◆ TASK PROMPT:
Copy, pictures aside: the lines below from the one that holds "Click the green add row icon" through the final line of the listing, both ends included, exactly as they are and nothing else.

◆ EXTRACTED MATERIAL:

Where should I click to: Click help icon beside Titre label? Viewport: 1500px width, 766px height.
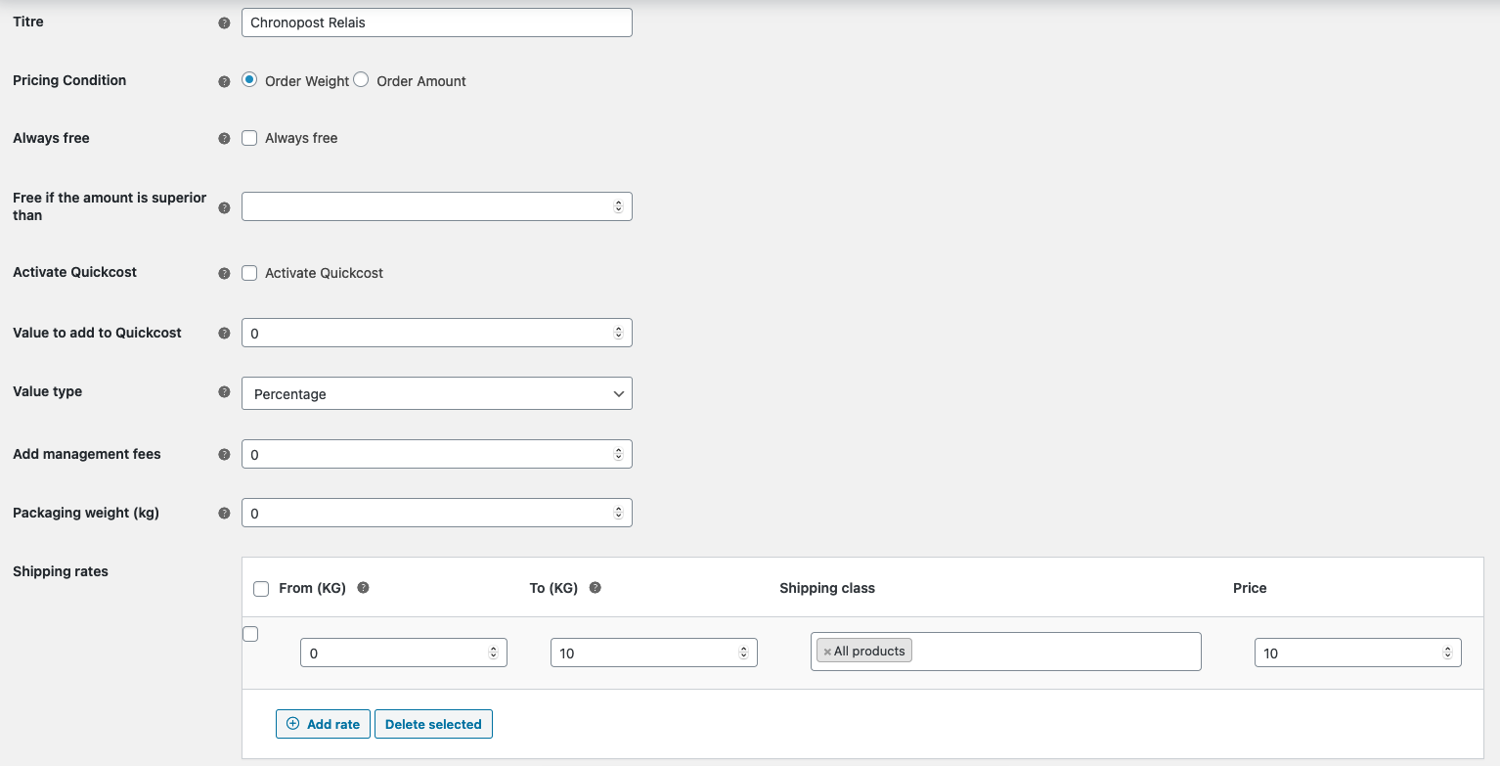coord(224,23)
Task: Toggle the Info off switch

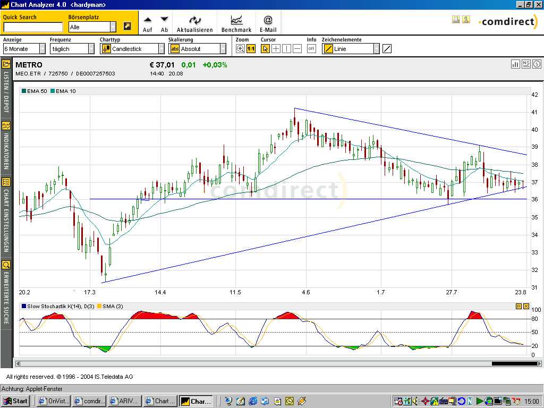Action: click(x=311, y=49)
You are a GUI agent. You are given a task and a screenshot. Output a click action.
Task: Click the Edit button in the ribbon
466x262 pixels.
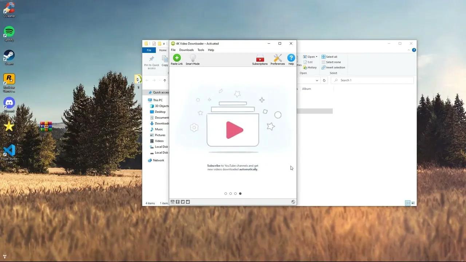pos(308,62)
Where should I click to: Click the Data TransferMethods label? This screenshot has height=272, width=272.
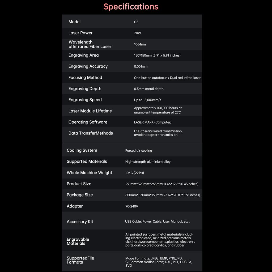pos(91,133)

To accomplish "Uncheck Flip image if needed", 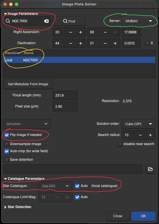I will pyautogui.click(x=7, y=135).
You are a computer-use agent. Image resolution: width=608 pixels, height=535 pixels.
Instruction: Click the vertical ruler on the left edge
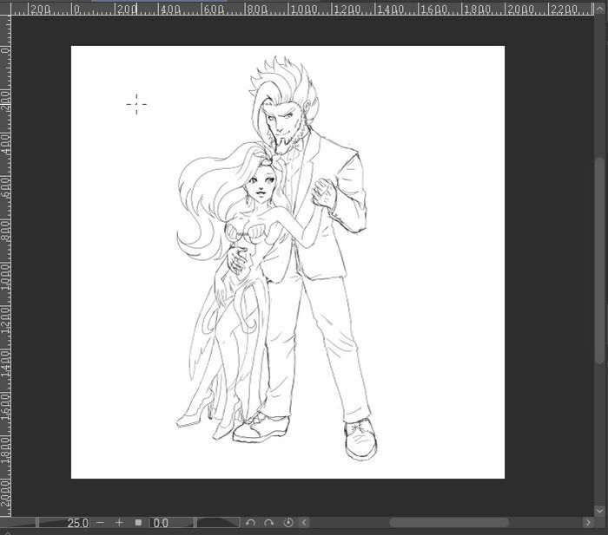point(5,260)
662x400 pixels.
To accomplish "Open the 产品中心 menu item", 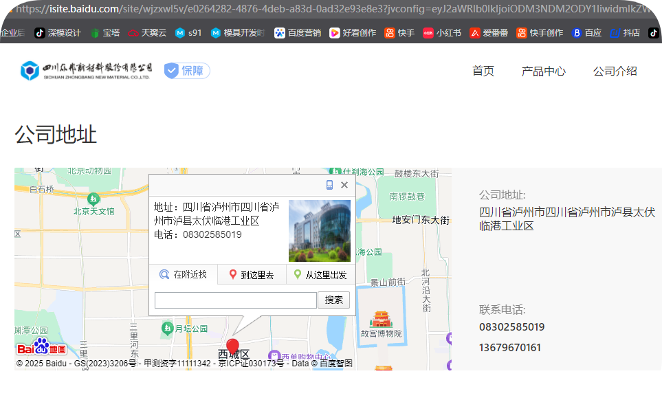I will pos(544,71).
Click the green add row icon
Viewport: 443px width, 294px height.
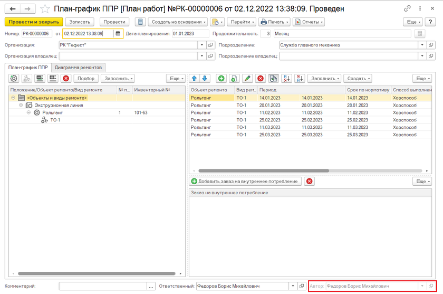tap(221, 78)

◆ TASK RESULT:
Click the green add row icon
Viewport: 443px width, 294px height.
tap(221, 78)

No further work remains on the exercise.